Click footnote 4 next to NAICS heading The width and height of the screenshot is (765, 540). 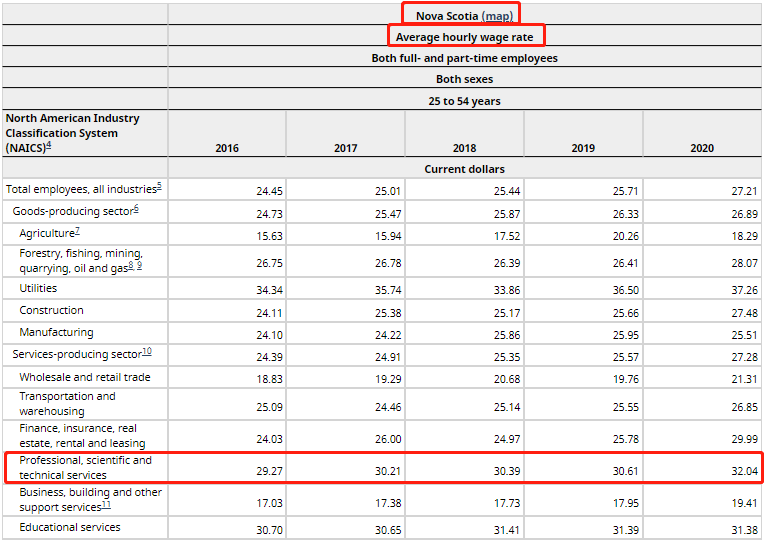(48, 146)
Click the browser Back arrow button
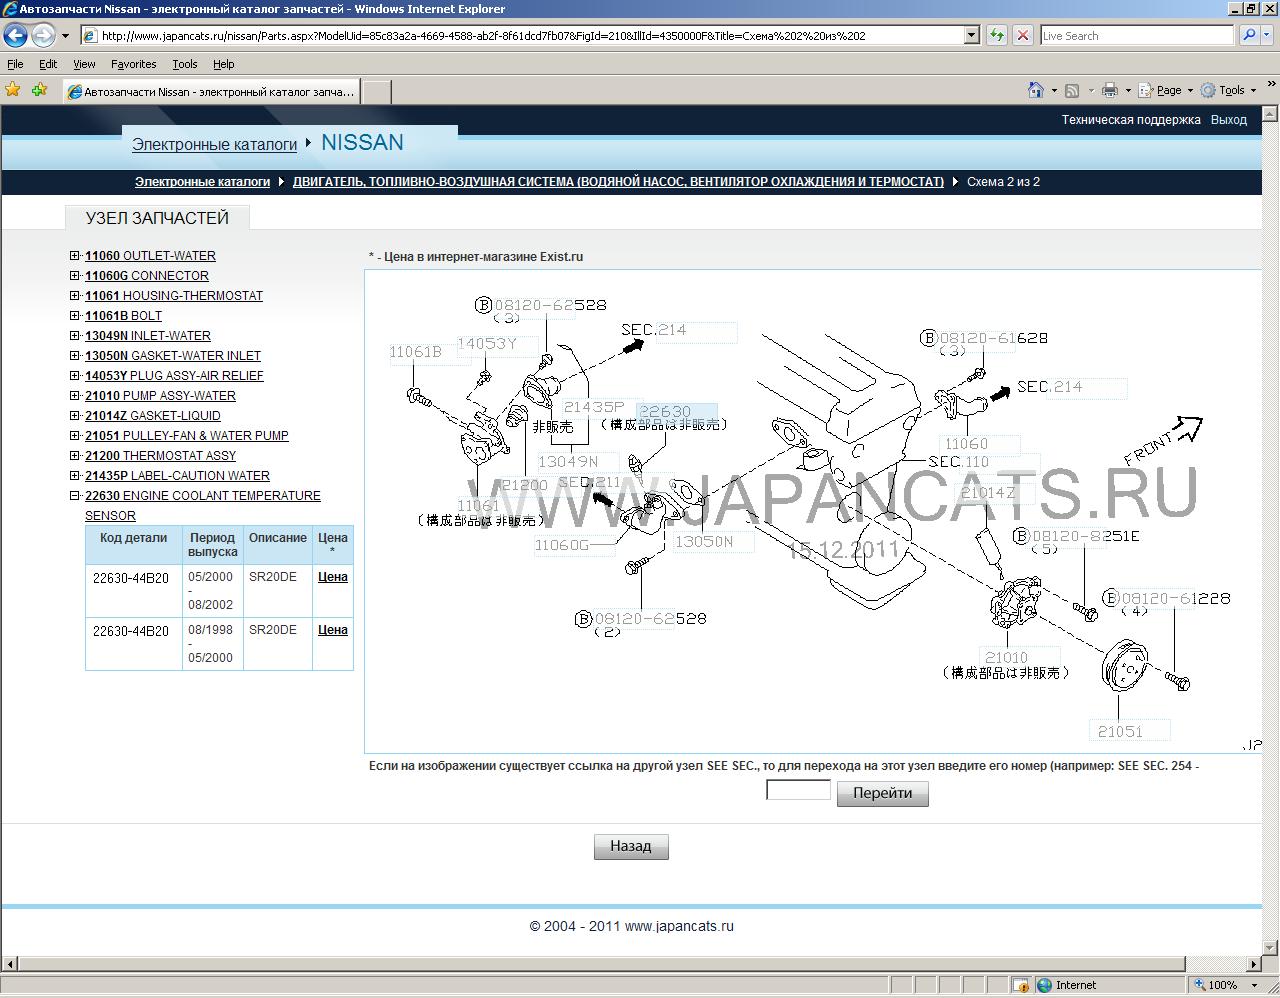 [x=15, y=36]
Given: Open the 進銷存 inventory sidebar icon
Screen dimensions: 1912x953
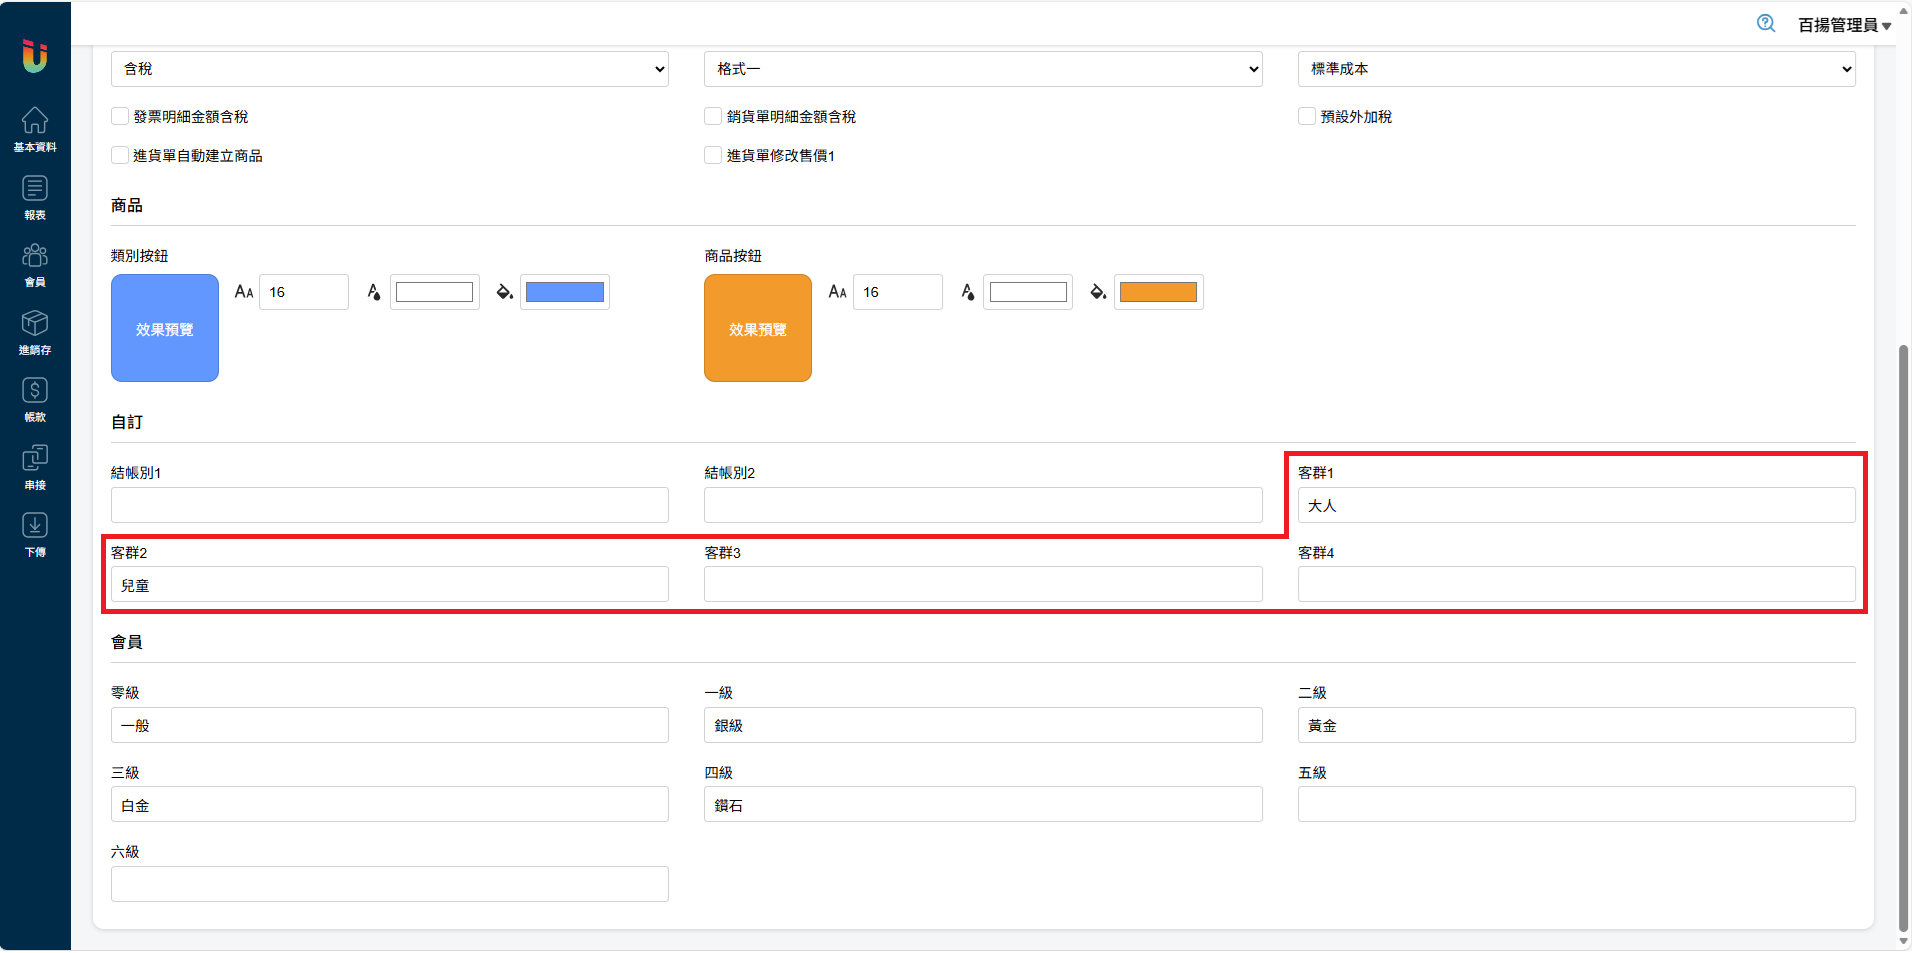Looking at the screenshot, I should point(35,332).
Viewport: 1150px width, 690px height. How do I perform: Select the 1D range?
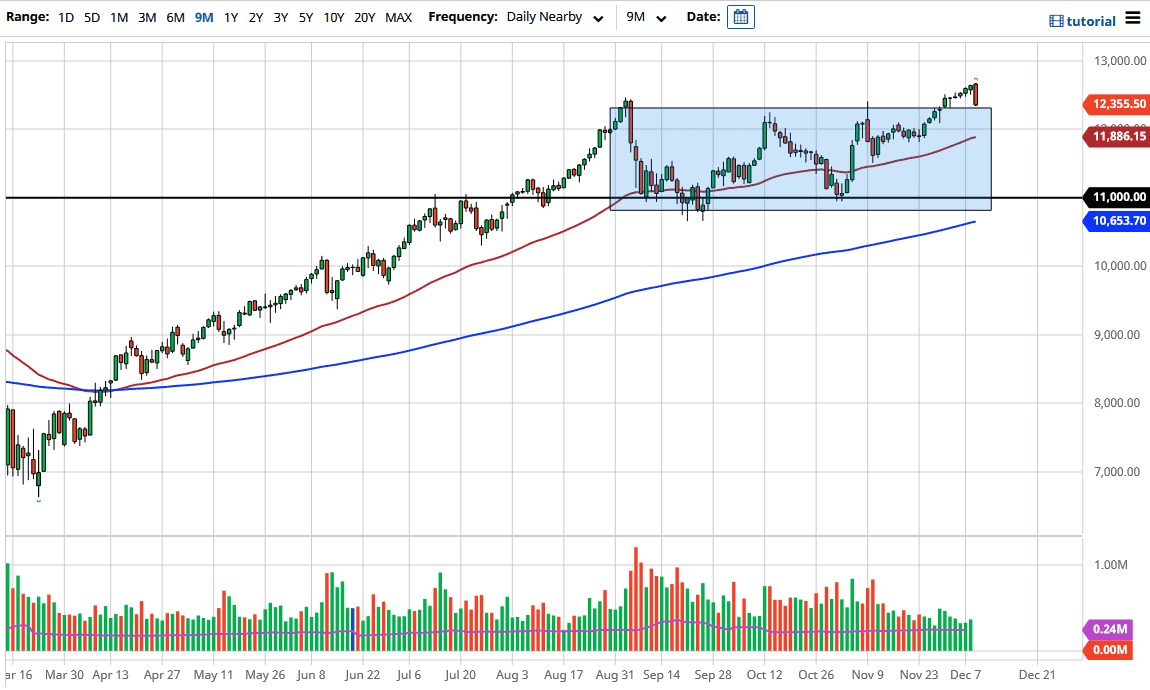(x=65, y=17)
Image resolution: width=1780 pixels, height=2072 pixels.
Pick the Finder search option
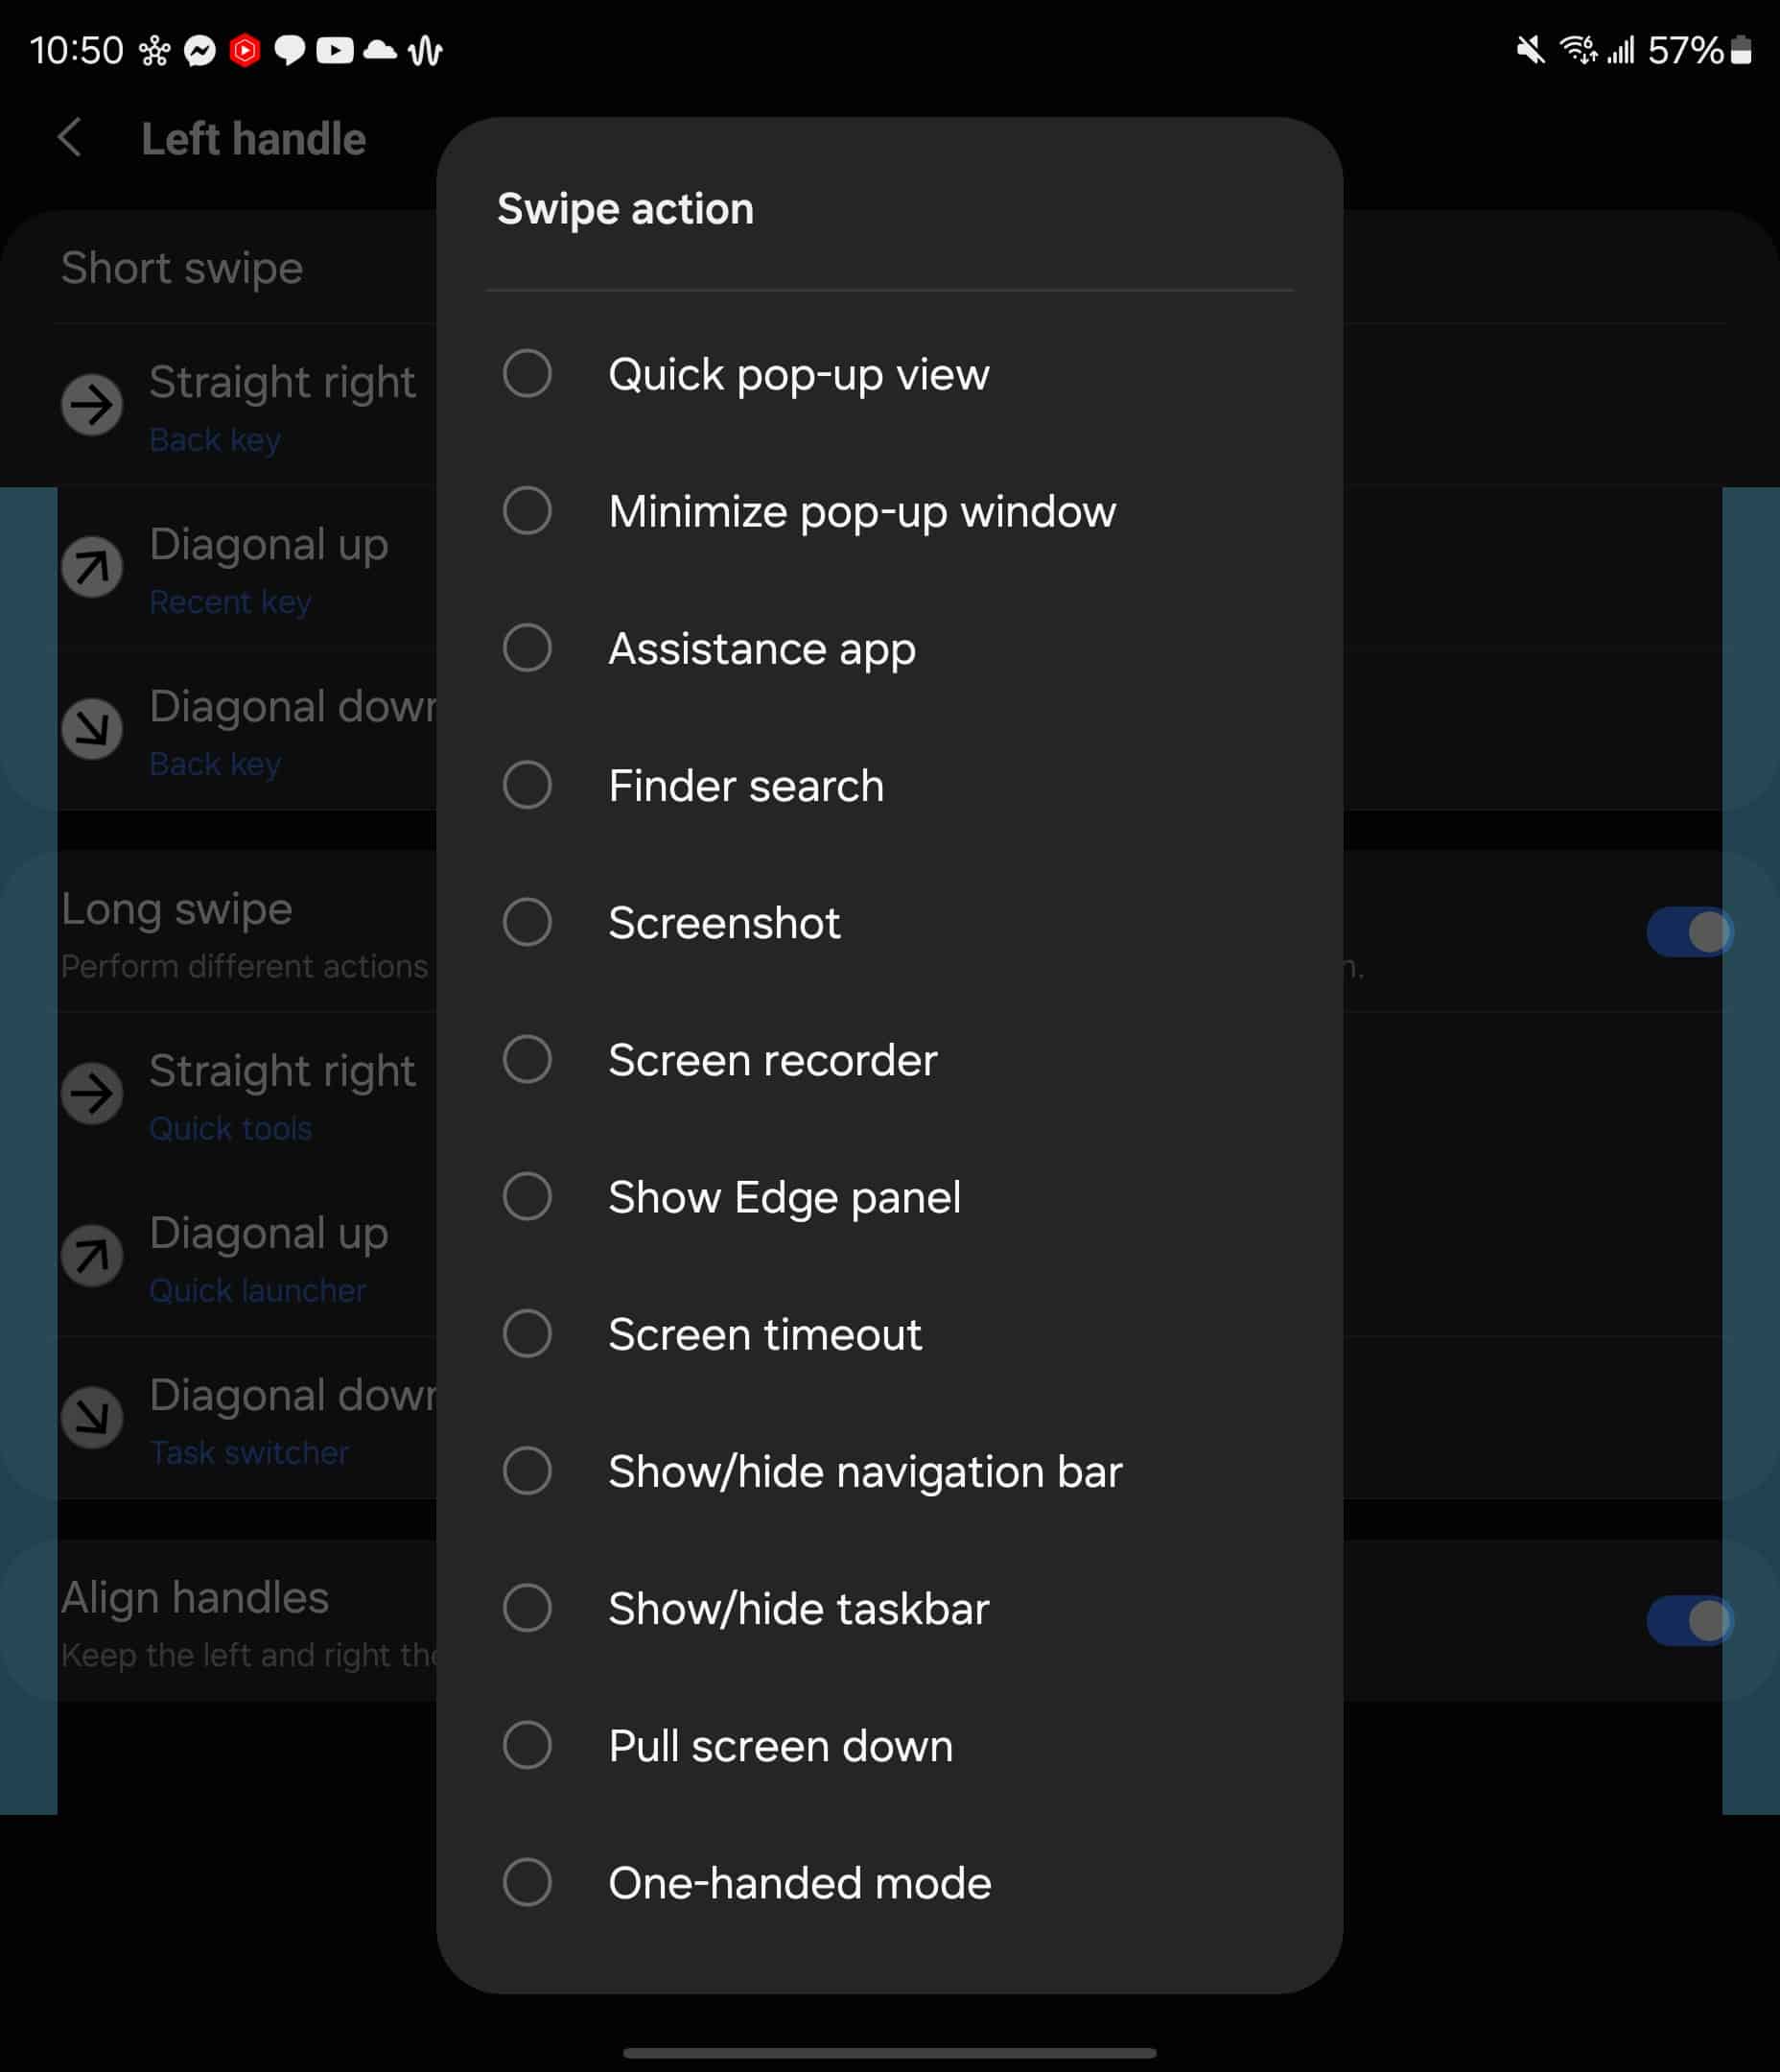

## Exercise goal
Take the line containing "Image resolution: width=1780" and all lines after it to the end of the data above, and reproduce them exactly, leaving out pictures. Nothing else belongs in the copy.

## Output below
Image resolution: width=1780 pixels, height=2072 pixels.
Pick the Finder search option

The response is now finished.